G'day,

I don't like the solution that loops the VPN traffic through the
firewall twice. I can't see any real security gain, and there is a big
complexity loss. If you were to use NAT, as bob suggested, then it's
even worse, because you have all the VPN / NAT issues. Yes, the Cisco
concentrators can use NAT-transparent mode, but that's an extra
encapsulation, and should only be used when necessary. 

The "best practice" way to do this is as Brian described, where the
outside of the VPN device is directly exposed to the Internet, but the
inside connects to a separate interface of a firewall, to allow for
filtering. It's best to have this as a non-shared interface, because
that protects your DMZ against hostile VPN users.

There are some obvious security problems with all of this - that's
because a VPN is involved. We had a big run-around about VPN stuff on
this list a while ago, and Paul Robertson set down some of _his_ views
in an article[1]. Basically, having secure VPNs relies a lot on strong
authentication, but (more to the point) it extends your trust boundaries
out to a lot of hardware / software / environment situations that people
may not be comfortable with, if they spend a while thinking about it.

**Source material:**
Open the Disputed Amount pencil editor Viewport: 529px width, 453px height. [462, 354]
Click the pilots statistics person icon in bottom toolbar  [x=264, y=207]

**Instructions:**
1. Please answer these questions about the VPN post:
(a) What does the NAT-transparent mode on the Cisco concentrators add?
(b) In the "best practice" setup, what does the inside of the VPN device connect to?
(c) What does having a non-shared interface protect against?
2. Go on with the VPN post, picking up from its last sentence.

**Answers to the exercise:**
1.
(a) An extra encapsulation, which should only be used when necessary.
(b) A separate interface of a firewall, to allow for filtering.
(c) It protects the DMZ against hostile VPN users.

2.
[1]
http://www.infosecuritymag.com/articles/may01/columns_tech_talk.shtml
--
Ben Nagy
Security Guy


> -----Original Message-----
> From: [EMAIL PROTECTED] 
> [mailto:[EMAIL PROTECTED]] On Behalf Of bob bobing
> Sent: Wednesday, October 17, 2001 10:21 AM
> To: Brian Ford
[My summary - Brian says the best way to do it is to bring the internal
NIC of the concentrator into the firewall DMZ. Bob thinks that you could
also run the traffic destined for the outside NIC through the firewall
first, using NAT. His diagram:

outside
|        / Outside vpn nic. (dmz1)
firewall
|        \ Inside vpn nic. (dmz2)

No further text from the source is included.